--- Supplied data Enclosed Below ---

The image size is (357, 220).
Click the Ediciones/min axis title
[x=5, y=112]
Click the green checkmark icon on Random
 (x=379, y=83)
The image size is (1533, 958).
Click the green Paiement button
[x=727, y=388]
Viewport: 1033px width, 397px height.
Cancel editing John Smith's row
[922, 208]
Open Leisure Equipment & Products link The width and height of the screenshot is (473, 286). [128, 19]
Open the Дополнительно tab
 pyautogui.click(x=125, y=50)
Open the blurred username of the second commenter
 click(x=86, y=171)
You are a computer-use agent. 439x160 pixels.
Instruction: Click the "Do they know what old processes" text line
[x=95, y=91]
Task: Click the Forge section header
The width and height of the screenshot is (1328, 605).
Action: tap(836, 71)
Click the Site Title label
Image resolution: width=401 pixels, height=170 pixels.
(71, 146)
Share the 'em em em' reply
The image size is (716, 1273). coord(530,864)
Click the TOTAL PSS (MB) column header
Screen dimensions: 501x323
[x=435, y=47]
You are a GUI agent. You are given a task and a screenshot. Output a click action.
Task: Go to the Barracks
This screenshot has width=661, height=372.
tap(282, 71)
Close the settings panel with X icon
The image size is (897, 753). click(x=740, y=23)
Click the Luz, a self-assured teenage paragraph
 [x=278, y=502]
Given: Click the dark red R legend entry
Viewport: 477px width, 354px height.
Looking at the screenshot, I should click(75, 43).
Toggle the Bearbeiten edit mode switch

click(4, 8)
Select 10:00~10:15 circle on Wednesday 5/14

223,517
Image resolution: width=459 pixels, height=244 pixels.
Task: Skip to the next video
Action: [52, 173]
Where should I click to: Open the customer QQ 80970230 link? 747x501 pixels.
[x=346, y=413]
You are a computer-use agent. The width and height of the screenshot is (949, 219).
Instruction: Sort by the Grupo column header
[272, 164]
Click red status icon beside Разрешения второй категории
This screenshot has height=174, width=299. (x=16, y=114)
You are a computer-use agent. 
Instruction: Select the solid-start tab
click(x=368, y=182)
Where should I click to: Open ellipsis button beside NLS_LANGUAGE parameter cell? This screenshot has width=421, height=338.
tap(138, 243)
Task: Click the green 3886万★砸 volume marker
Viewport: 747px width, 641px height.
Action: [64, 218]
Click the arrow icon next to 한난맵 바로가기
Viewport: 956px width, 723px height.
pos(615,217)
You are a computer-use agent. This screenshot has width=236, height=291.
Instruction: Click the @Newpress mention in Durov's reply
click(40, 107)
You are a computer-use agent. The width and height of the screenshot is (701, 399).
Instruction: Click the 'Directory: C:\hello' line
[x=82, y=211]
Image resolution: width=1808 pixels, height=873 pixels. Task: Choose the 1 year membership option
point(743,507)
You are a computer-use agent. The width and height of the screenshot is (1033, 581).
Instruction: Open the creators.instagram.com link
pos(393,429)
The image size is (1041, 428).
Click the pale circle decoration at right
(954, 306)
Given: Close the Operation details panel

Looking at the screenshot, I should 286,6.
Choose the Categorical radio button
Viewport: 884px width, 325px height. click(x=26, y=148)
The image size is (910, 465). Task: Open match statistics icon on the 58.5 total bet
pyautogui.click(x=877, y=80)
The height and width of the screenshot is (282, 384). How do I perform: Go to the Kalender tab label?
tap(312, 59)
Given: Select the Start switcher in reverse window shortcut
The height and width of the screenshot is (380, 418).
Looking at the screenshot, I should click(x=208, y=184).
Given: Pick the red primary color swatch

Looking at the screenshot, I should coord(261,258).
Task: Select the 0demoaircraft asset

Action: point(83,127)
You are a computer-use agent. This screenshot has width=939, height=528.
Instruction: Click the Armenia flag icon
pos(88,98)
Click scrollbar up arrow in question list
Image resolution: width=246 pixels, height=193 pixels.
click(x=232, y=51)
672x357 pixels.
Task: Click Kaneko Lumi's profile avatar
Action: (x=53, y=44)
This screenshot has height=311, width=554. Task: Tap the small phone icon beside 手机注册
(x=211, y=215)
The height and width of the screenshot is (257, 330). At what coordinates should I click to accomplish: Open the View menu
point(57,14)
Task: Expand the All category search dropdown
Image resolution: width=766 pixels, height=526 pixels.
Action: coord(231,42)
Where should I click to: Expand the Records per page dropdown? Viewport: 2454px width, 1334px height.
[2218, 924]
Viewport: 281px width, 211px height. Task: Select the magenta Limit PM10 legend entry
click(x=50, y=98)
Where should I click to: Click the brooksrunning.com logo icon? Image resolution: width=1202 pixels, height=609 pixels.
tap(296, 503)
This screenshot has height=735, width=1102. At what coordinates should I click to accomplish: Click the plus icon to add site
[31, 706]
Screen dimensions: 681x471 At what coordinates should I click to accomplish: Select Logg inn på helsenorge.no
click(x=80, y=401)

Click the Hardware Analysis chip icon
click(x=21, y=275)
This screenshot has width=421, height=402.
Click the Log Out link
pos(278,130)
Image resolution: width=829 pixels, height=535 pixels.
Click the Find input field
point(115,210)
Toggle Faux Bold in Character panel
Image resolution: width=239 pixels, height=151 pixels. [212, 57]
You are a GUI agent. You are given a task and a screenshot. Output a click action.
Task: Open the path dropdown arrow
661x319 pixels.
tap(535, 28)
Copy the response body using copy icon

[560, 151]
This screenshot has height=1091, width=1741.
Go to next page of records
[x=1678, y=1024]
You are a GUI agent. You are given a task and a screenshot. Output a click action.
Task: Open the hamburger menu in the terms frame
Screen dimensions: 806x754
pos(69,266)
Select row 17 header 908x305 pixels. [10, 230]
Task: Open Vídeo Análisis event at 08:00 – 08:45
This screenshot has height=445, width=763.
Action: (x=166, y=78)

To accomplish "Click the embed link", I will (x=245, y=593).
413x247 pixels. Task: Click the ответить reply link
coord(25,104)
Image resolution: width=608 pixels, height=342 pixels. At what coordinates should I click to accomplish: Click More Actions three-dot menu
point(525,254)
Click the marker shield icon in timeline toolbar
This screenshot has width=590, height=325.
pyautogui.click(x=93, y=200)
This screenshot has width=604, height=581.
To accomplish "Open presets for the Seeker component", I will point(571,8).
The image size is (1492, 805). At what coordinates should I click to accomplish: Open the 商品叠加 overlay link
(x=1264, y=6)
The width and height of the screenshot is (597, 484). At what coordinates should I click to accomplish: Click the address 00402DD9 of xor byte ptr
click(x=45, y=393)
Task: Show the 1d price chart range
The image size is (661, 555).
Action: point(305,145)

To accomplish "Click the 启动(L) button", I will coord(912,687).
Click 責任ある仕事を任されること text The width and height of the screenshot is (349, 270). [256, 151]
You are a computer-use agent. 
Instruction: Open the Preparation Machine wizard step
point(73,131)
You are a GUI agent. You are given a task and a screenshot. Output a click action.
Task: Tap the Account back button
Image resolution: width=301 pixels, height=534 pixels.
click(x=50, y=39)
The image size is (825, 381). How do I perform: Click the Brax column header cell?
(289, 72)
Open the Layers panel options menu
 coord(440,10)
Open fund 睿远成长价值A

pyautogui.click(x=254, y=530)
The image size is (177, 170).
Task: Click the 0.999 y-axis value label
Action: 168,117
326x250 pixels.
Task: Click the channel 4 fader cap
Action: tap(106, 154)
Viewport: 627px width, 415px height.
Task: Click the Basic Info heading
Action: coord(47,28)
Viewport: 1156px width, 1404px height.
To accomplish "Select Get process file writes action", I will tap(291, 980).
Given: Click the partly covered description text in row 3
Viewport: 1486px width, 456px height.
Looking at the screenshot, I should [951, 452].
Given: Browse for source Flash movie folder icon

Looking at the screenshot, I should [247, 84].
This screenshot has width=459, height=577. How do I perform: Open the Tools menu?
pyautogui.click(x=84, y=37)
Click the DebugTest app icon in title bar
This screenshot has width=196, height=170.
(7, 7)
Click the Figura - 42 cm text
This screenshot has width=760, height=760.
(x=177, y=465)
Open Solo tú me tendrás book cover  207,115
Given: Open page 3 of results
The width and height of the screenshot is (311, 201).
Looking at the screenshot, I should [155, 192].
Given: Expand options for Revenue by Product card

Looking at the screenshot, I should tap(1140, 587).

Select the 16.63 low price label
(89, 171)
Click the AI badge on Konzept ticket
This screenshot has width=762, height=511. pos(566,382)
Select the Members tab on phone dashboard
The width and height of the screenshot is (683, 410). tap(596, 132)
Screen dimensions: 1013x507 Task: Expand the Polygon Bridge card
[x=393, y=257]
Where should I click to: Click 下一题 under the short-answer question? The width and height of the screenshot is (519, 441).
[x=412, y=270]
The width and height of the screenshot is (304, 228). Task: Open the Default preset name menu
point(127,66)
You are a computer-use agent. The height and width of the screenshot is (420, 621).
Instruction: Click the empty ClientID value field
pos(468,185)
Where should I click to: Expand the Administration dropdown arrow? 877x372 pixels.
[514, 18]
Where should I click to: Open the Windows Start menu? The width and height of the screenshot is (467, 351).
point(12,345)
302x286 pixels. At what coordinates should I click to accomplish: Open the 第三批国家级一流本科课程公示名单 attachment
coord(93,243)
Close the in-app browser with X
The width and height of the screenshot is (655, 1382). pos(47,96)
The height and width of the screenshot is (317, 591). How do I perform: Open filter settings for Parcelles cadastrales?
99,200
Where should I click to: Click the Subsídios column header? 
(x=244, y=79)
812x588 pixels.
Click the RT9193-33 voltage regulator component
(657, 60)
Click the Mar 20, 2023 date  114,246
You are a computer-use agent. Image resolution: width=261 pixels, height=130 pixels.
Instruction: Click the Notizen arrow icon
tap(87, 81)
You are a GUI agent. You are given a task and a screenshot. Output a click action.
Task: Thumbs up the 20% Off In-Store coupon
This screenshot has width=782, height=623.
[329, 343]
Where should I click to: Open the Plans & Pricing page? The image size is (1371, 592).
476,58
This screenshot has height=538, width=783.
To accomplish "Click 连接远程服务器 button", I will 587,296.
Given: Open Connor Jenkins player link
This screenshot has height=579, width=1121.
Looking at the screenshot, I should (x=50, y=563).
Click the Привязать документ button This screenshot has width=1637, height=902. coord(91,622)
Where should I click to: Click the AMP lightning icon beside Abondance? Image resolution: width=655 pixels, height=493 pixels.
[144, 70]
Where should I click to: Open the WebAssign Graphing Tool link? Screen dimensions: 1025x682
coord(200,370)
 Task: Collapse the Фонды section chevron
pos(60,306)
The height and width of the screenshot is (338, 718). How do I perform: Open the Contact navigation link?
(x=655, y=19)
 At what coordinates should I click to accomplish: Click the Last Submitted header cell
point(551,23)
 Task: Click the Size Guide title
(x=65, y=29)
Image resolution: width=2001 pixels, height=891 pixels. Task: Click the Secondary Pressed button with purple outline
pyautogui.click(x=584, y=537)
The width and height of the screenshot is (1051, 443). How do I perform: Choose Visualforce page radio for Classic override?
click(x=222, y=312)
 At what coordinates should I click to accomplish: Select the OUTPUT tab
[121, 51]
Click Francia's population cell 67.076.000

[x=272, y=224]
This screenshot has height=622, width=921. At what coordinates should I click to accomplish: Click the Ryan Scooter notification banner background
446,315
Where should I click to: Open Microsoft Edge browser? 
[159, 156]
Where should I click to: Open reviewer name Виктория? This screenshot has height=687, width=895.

--- End of Enclosed Supplied data ---

_Aim of the exercise_:
Could you restate, word for word, the lines above from the one with "Image resolution: width=1808" to the one with "The image size is (1041, 428).", both included?

_Exercise solution_:
Image resolution: width=1808 pixels, height=873 pixels. Task: Choose the 1 year membership option
point(743,507)
You are a computer-use agent. The width and height of the screenshot is (1033, 581).
Instruction: Open the creators.instagram.com link
pos(393,429)
The image size is (1041, 428).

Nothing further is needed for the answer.